Nell’occasione verrà presentato il modello di valutazione dell’impatto sociale, elaborato dal Cnca in collaborazione con Luigi Corvo dell’Università di Tor Vergata, che è stato adottato all’interno del progetto “La pena oltre il carcere” per valutare la ricaduta sociale degli interventi realizzati in favore di detenuti e persone soggette a provvedimenti dell’autorità giudiziaria dalle organizzazioni coinvolte nell’iniziativa.

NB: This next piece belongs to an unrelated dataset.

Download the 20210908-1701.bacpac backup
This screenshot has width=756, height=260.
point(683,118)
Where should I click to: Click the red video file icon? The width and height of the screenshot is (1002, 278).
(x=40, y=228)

Intervengono, tra gli altri, Paolo Meli, presidente del Cica, Riccardo De Facci, presidente nazionale del Cnca, Lucia Castellano del ministero della Giustizia – Direzione generale esecuzione penale esterna e di messa alla prova, Isabella Mastropasqua del Ministero della Giustizia – Dipartimento per la giustizia minorile e di comunità, Filomena Albano, garante nazionale per l’infanzia e l’adolescenza, Mauro Palma, garante nazionale delle persone detenute o private della libertà personale, Alessandro Lombardi, direttore generale DG Terzo settore ministero del Lavoro e delle politiche sociali.